I stayed home on Monday against my better judgement to try to get some extra rest as I had not slept well (coughing) and facing the little wildabeasts that gave me these germs in the first place seemed like unfair torture.  

And Monday they spent the day patching and paving the part of the parking lot right outside my patio door.  

No rest for me.

I went back to work Tuesday, not feeling a lick better and much to the frustration of my co-workers who tried their very best to diagnose my symptoms better than I had.  "It's bronchitis" I said, armed with my WebMD knowledge and confirmation by the helpful pharmacist.  "It's viral.  I just have to wait it out."  

"It's an infection," they retorted.  "Bronchitis doesn't last this long without becoming an upper respiratory infection.  YOU need to see a DOCTOR." They proclaimed with much disdain.

And so today, with barely a lick of actual work to do or teaching to teach at school, I called in a sub and stayed home again.  This time, I vowed to go to the doctor.

Which is a bit more difficult when you are insurance-challenged.  I have insurance (stop freaking out - yes, you in the back) but barely.  When your employer doesn't provide it and you're working for, oh, not-so-very-much money, you make do with policies that will help in case your kidneys need replacing, but not so much help for seeking treatment for the common cold.  Anyway, I digress. 

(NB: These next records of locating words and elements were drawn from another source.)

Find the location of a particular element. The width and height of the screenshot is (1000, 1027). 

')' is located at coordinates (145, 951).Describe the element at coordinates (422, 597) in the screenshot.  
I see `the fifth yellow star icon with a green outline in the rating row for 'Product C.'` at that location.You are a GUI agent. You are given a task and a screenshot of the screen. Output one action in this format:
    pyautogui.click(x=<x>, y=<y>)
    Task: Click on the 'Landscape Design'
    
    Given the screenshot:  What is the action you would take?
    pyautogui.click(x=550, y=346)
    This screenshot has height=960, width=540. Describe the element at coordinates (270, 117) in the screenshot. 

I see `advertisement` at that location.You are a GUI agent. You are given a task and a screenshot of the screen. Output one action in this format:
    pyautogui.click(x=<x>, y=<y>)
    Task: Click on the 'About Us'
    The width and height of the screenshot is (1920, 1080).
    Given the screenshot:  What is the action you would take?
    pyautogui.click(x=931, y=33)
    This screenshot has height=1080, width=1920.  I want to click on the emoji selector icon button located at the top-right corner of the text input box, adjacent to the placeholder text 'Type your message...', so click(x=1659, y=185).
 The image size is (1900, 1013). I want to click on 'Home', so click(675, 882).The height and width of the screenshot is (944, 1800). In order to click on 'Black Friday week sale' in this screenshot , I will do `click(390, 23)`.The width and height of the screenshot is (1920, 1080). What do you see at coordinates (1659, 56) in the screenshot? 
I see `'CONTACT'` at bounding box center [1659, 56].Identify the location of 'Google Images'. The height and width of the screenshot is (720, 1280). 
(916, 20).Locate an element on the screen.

I found the walk-in clinic and I trudged my butt there at 9:30 this morning, shortly after they opened.  There were three people in the waiting room.  It took an hour to get me in to the exam room.  It took another half hour for the doctor to come in and see me.

"Bronchitis."  Was his already foreshadowed verdict.  But I gave him my best sad puppy dog eyes and I may have coughed more times than were absolutely necessary while he wrote up my paperwork and he finally agreed to prescribe for me an antibiotic "just in case".  Nice fellow that he was.  

And so I waited another hour in the pharmacy for them to fill my simple antibiotic order.

And I finally returned home 3 1/2 hours after I had left with medicine in tow that I am counting on with desperate pleas to heal me.  And all I want now is a little soup and a little nap and I'll be golden.  

But as I pull into the parking lot, I notice a truck pull in behind me.  And as I sit down at the coffee table with my cup of soup, I see the distressing news unfolding.  They are back.  To apparently repatch and repave the parking lot.  Right outside my windows.  

So perhaps I will not get any rest.

But I am about to finish my book.   So it's not a day wasted at all, is it?